### ABOUT THIS TASK
From the entries that follow, work out how many lines contain "Given". Write the number only.

···

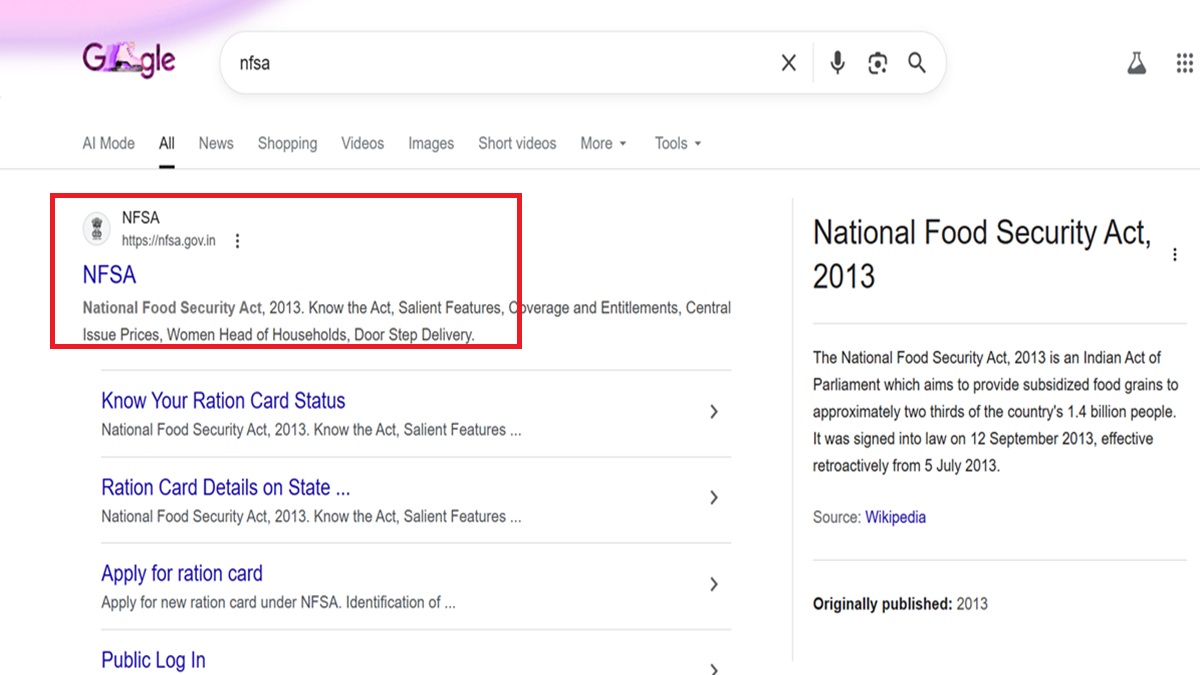The height and width of the screenshot is (675, 1200).
Task: Expand Know Your Ration Card Status chevron
Action: 713,412
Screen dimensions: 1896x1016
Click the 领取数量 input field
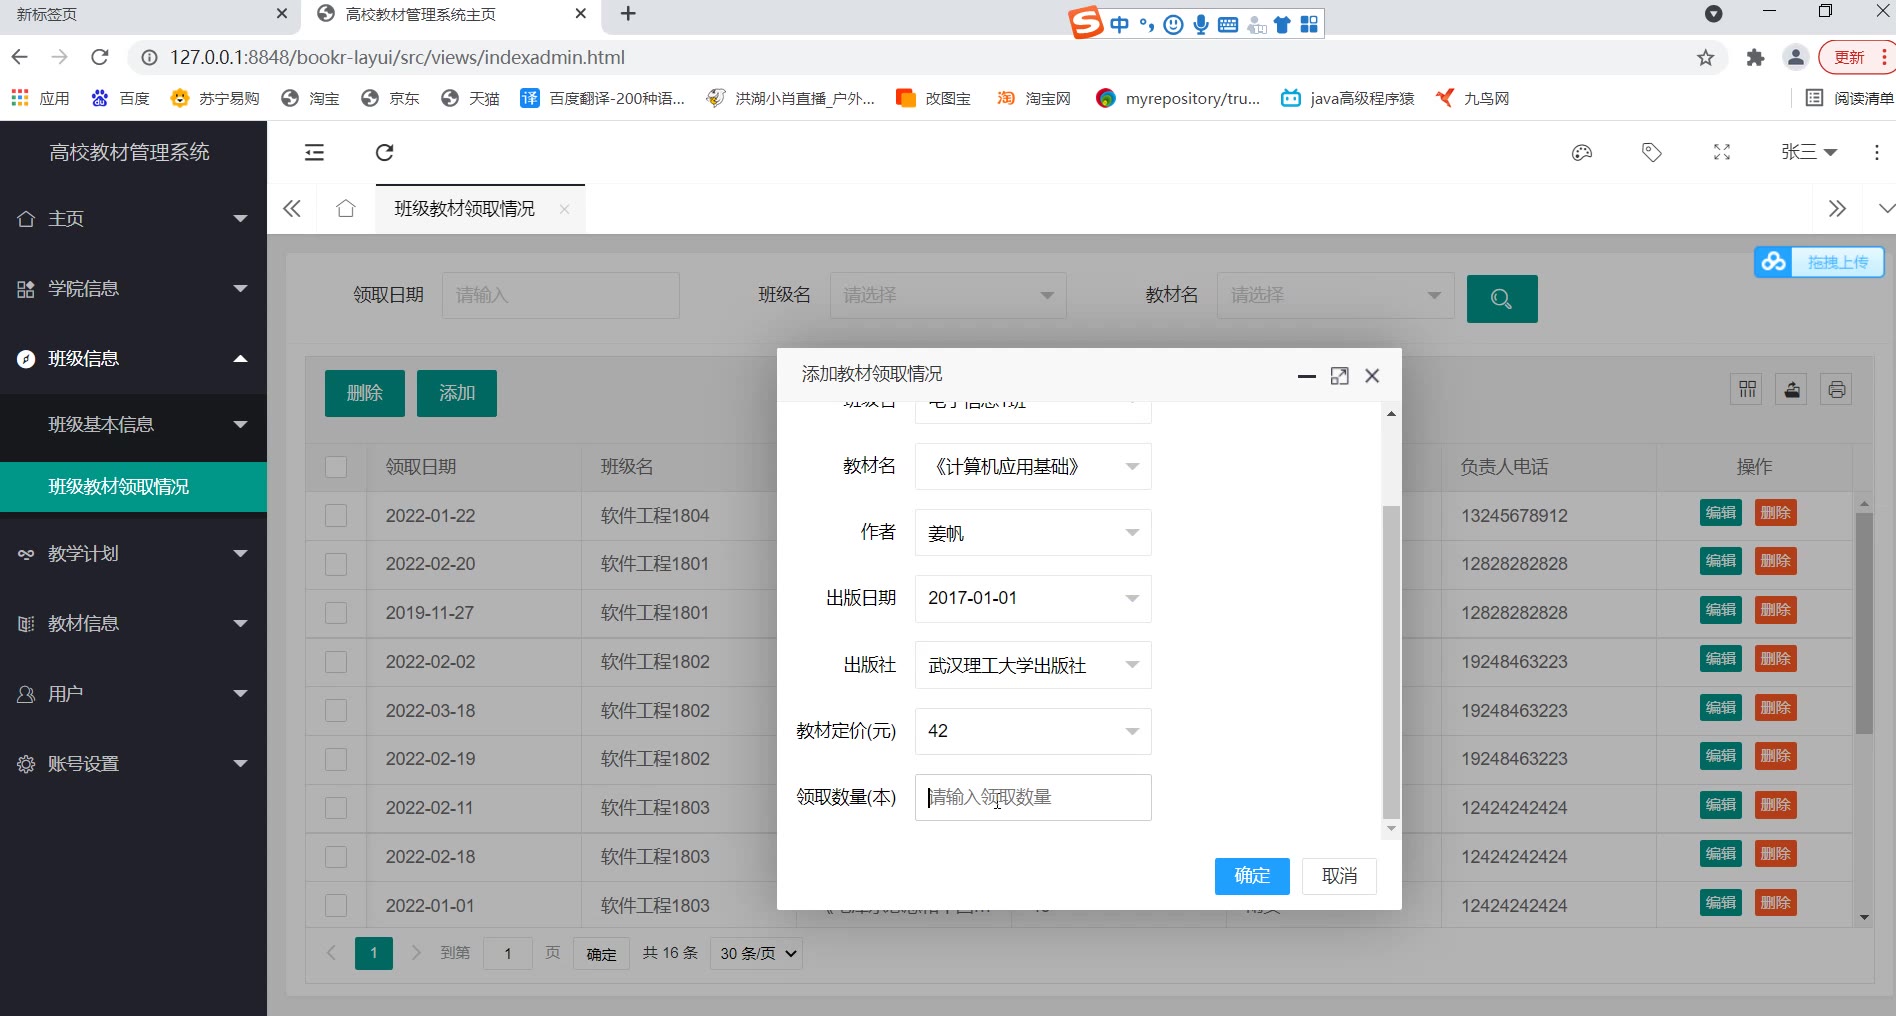click(1032, 797)
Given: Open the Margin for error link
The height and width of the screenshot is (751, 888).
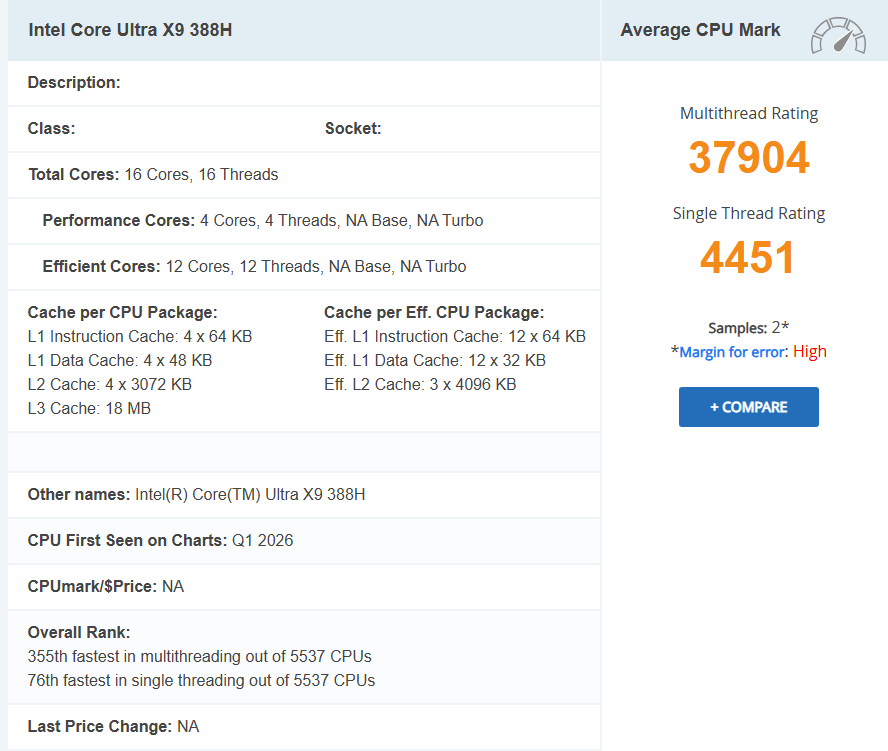Looking at the screenshot, I should click(x=734, y=352).
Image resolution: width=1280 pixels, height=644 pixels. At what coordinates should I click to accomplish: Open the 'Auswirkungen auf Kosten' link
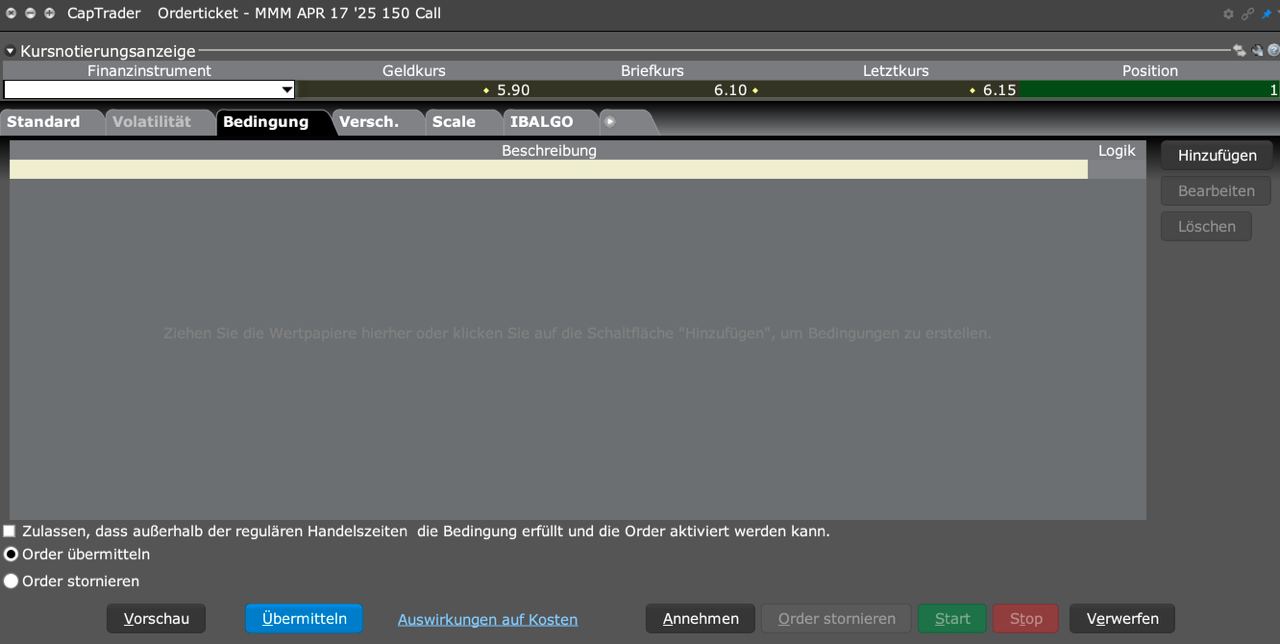pyautogui.click(x=487, y=619)
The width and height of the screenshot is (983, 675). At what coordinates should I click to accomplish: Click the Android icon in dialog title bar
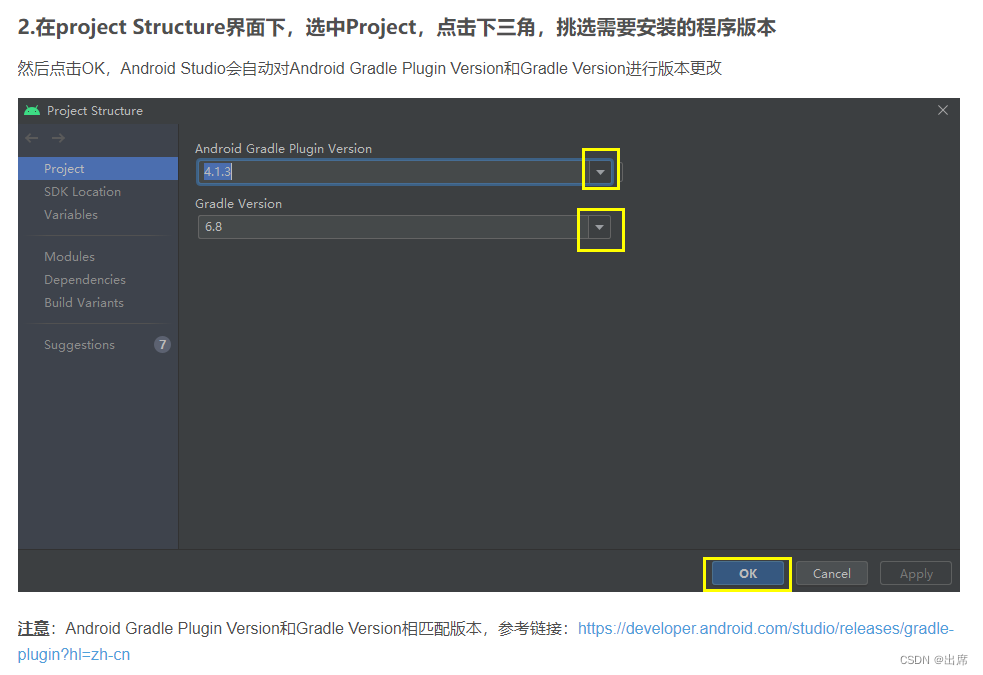click(32, 110)
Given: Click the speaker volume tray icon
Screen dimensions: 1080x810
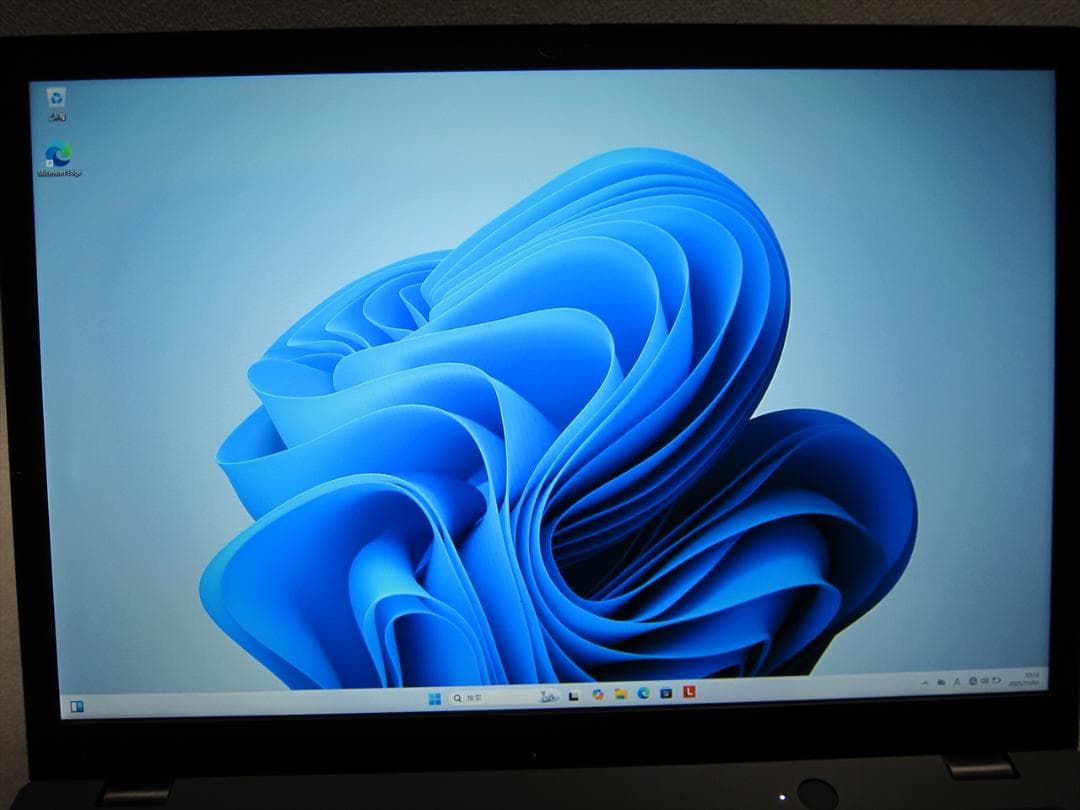Looking at the screenshot, I should click(984, 681).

···

### EXPECTED OUTPUT
2